§ **TEXT SEGMENT**:
┄┄┄┄┄┄┄┄┄┄

HINT FOR PUZZLE-4
One of the methods to approach the problem is to just keep trying several permutations and combinations and hope to hit the jackpot. Of course, many people may instinctively discard the obviously impossible alternatives as sub optimal.
Another way, which, I think, having a high chance of getting the most optimal solution is to understand the most inefficient method and slowly improve upon it, step by step, to see where the optimum solution may hiding itself.
Weigh one at a time:
The least mentally straining way to identify the odd ball is to select any ball as a standard and weigh all the other 11 balls one after the other against it. In this method, you may locate the odd ball on the second weighing itself if you are lucky; if you are extremely unlucky, you may have to go through all the 11 weighing.
Weigh two at a time:
The next best method one can think of is to segregate the 12 balls into 6 lots of 2 balls each. Pick any one such lot as a standard and weigh all the other 5 lots one after the other against it. Of course, since the ‘standard lot’ as well as the ‘ test lot’ has two balls, after isolating the ‘odd lot’, you may need to do one more weighing by breaking the odd lot and weighing any one with a known good ball.
In this method, if you are extremely lucky, you will need 3 weighing; if extremely unlucky you will need 6 weighing. (You may initially think that 7th weighing is required to isolate the odd one. But it is not so. As you come to the last weighing, at the end of 5th weighing itself you will realize that the odd ball is in the untested 6th lot; the intelligent thing to do is to break up the last lot and weigh any one ball with a known good ball.)
Thus you will notice that an interesting thing has happened. Taking a test lot as two instead as one, reduces the maximum required weighing by nearly half- 11 to 6; but simultaneously increases the bare minimum required from 2 to 3.
We can
go on discussing like this of choosing test lots as 4 lots of 3, 3 lots of 4
and 2 lots of 6. The total number of balls has been chosen as 12, because it
has got as many as 5 relevant divisors-1,2,3,4 and 6. {Though 12 is also a divisor, it is irrelevant as if
you have a test lot of 12, what will you check them up with?}
We will
stop our discussion here as we may drift slowly towards the solution itself.
Happy hunting!

┄┄┄┄┄┄┄┄┄┄

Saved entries
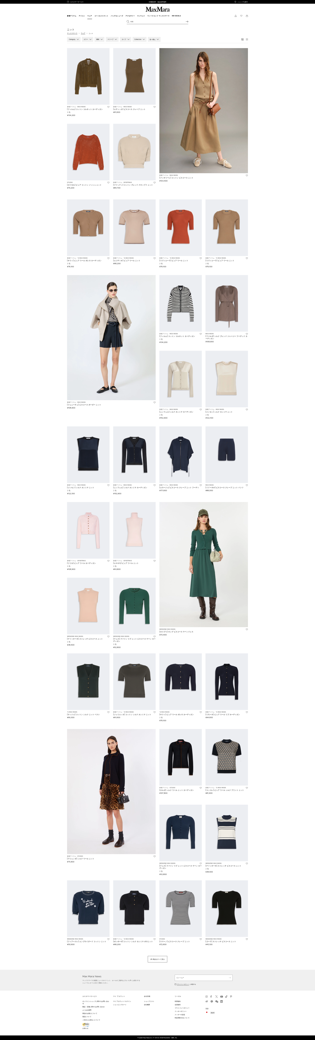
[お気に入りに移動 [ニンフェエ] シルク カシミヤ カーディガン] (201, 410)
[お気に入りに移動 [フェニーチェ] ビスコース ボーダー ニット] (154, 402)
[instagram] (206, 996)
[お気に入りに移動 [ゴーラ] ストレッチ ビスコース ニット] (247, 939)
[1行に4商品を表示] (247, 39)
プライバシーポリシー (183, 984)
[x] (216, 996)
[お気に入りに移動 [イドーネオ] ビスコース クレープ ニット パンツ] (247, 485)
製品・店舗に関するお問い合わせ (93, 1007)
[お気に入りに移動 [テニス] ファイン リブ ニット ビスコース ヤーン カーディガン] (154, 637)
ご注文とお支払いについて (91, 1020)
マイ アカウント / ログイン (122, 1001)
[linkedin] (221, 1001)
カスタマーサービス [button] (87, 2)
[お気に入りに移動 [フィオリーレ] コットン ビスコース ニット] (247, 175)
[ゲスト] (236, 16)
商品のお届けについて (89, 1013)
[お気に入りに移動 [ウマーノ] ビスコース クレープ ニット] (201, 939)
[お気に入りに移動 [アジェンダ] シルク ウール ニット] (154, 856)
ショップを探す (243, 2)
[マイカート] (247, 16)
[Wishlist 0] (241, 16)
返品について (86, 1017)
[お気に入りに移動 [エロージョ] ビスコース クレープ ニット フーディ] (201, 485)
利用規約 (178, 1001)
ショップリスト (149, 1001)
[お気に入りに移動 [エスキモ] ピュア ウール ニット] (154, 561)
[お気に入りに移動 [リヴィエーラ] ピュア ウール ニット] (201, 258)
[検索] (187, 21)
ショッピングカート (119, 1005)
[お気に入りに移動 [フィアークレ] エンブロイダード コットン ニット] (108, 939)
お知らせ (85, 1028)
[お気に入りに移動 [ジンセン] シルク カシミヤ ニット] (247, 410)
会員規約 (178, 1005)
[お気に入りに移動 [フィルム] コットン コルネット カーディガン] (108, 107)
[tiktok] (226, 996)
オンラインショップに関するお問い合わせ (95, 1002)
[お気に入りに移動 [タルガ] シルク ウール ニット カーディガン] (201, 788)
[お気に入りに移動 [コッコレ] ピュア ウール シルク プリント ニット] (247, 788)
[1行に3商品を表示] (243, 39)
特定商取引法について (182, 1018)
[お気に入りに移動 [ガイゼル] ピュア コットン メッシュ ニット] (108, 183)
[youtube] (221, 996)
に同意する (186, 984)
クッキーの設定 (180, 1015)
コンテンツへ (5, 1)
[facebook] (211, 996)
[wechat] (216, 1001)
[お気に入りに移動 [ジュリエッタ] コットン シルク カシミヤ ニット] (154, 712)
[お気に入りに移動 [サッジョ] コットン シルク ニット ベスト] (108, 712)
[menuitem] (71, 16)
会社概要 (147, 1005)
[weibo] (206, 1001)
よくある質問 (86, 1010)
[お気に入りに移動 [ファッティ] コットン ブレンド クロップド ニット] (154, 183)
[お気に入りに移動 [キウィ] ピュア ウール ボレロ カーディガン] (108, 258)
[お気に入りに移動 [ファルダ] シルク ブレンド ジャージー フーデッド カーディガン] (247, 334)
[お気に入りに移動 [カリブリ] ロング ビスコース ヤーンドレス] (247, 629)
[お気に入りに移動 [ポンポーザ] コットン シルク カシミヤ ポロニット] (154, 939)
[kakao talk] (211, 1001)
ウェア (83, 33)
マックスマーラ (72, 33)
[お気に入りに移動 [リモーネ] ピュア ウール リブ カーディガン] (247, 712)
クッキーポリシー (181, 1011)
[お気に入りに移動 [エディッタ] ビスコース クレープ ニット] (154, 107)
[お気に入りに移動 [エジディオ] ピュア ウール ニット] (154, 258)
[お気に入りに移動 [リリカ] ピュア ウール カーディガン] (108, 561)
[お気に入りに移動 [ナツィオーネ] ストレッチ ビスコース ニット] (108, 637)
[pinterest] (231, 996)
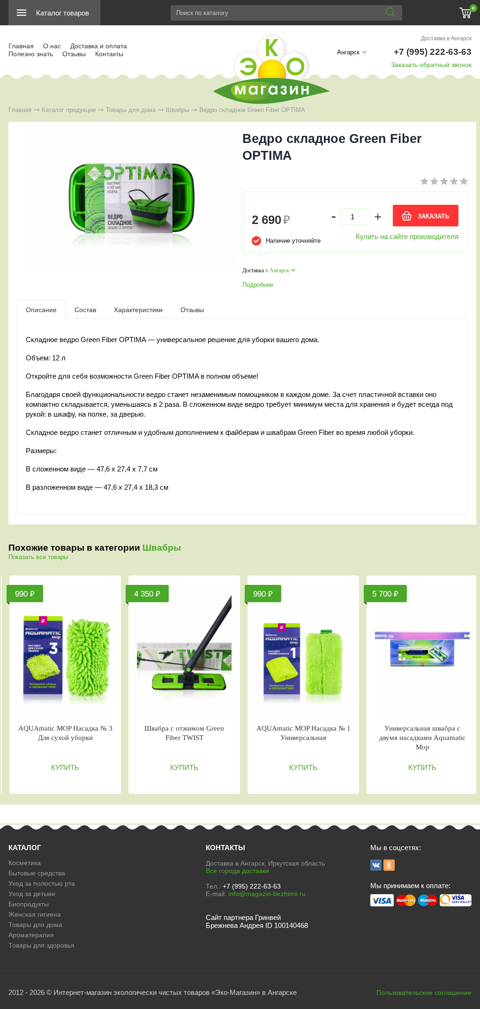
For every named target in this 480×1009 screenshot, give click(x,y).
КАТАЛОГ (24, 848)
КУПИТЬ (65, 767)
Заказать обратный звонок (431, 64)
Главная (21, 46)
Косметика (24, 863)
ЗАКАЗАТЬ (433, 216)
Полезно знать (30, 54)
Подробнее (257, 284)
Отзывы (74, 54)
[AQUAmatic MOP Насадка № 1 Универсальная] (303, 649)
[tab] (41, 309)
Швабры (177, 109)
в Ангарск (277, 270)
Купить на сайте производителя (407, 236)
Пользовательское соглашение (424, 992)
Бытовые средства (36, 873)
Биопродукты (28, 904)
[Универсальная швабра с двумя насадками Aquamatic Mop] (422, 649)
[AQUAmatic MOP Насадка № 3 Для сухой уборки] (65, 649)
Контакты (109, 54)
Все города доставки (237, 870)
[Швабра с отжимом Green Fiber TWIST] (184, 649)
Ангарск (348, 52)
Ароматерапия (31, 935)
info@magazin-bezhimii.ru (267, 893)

┄┄┄┄┄┄┄┄┄┄

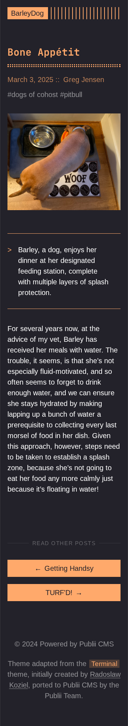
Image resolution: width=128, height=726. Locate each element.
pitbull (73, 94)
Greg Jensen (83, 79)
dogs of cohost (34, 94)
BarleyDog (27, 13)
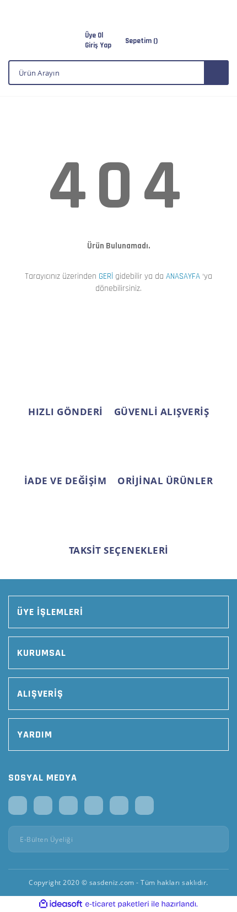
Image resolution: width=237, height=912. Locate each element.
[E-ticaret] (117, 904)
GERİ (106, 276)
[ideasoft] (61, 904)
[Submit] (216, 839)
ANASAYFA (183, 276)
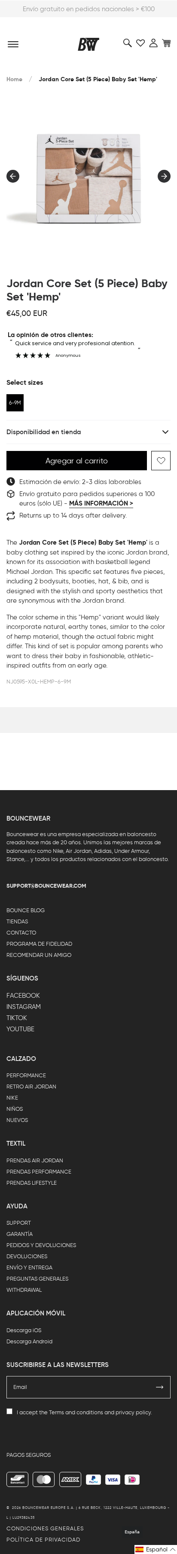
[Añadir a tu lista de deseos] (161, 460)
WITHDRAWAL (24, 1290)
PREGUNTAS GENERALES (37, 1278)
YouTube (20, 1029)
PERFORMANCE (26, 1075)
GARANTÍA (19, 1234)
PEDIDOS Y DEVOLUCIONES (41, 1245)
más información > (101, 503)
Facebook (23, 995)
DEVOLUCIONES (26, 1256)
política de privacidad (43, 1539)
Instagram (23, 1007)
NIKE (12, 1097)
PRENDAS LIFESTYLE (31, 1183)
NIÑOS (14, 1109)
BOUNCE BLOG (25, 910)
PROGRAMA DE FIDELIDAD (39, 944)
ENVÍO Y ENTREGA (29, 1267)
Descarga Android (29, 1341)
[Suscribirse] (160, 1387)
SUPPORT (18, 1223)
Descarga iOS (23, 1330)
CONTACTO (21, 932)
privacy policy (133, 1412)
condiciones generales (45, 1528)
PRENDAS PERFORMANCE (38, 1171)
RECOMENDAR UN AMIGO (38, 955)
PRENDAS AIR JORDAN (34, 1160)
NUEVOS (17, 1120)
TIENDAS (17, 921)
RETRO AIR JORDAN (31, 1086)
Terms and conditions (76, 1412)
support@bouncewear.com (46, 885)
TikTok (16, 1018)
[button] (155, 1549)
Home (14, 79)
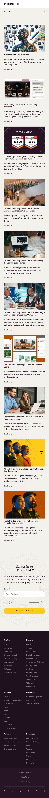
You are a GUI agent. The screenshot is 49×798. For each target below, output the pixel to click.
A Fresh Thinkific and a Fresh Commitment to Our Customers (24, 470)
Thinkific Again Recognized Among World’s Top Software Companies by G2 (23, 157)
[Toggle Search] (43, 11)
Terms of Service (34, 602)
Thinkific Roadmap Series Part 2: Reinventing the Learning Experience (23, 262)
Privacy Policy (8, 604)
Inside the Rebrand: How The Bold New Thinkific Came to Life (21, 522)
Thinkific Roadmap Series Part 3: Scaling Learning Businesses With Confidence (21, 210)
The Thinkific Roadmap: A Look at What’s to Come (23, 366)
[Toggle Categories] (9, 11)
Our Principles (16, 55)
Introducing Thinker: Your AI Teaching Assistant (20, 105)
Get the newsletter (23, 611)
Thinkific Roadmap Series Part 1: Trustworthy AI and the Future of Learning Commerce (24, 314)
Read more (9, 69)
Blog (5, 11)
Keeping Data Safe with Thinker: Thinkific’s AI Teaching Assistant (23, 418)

┄┄┄┄┄┄┄┄┄┄

§ **TASK REQUIREMENTS**: Print the stretch of the puzzle hint from "Thus you will" through "the solution itself." word for word.

§ **THE RESULT**:
Thus you will notice that an interesting thing has happened. Taking a test lot as two instead as one, reduces the maximum required weighing by nearly half- 11 to 6; but simultaneously increases the bare minimum required from 2 to 3.
We can
go on discussing like this of choosing test lots as 4 lots of 3, 3 lots of 4
and 2 lots of 6. The total number of balls has been chosen as 12, because it
has got as many as 5 relevant divisors-1,2,3,4 and 6. {Though 12 is also a divisor, it is irrelevant as if
you have a test lot of 12, what will you check them up with?}
We will
stop our discussion here as we may drift slowly towards the solution itself.